Top of Input records
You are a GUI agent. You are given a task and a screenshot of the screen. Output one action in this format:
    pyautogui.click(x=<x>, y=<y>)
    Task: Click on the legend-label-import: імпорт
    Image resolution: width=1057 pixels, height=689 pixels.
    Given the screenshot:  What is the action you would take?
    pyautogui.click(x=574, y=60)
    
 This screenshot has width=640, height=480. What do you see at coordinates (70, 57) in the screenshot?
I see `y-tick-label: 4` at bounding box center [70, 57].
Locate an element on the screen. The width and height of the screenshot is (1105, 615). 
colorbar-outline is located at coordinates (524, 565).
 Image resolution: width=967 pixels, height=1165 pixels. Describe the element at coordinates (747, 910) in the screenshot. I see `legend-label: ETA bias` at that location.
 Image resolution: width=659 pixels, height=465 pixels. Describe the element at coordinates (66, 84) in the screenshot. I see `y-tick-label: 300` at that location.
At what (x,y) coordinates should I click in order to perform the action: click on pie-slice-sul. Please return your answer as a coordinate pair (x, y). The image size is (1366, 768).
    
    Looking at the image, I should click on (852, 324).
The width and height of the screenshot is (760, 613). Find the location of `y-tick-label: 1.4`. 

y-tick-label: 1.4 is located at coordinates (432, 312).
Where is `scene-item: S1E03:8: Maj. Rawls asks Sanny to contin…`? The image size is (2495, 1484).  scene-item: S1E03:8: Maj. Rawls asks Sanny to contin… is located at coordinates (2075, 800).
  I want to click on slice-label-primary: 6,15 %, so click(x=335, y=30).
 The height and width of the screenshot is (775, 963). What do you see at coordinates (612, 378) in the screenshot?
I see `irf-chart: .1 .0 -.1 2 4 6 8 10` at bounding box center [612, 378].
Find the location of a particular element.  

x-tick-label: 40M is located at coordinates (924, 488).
Bottom of Input records
Rewrite all of the records above with every "image size" changed to "frame size", leaving everything else as it is.

### Worked solution
You are a GUI agent. You are given a task and a screenshot of the screen. Output one action in this format:
    pyautogui.click(x=<x>, y=<y>)
    Task: Click on the legend-label-import: імпорт
    Image resolution: width=1057 pixels, height=689 pixels.
    Given the screenshot:  What is the action you would take?
    pyautogui.click(x=574, y=60)
    
 This screenshot has width=640, height=480. What do you see at coordinates (70, 57) in the screenshot?
I see `y-tick-label: 4` at bounding box center [70, 57].
Locate an element on the screen. The width and height of the screenshot is (1105, 615). 
colorbar-outline is located at coordinates (524, 565).
 Image resolution: width=967 pixels, height=1165 pixels. Describe the element at coordinates (747, 910) in the screenshot. I see `legend-label: ETA bias` at that location.
 Image resolution: width=659 pixels, height=465 pixels. Describe the element at coordinates (66, 84) in the screenshot. I see `y-tick-label: 300` at that location.
At what (x,y) coordinates should I click in order to perform the action: click on pie-slice-sul. Please return your answer as a coordinate pair (x, y). The frame size is (1366, 768).
    
    Looking at the image, I should click on (852, 324).
The width and height of the screenshot is (760, 613). Find the location of `y-tick-label: 1.4`. 

y-tick-label: 1.4 is located at coordinates (432, 312).
Where is `scene-item: S1E03:8: Maj. Rawls asks Sanny to contin…`? The frame size is (2495, 1484).  scene-item: S1E03:8: Maj. Rawls asks Sanny to contin… is located at coordinates (2075, 800).
  I want to click on slice-label-primary: 6,15 %, so click(x=335, y=30).
 The height and width of the screenshot is (775, 963). What do you see at coordinates (612, 378) in the screenshot?
I see `irf-chart: .1 .0 -.1 2 4 6 8 10` at bounding box center [612, 378].
Find the location of a particular element.  

x-tick-label: 40M is located at coordinates (924, 488).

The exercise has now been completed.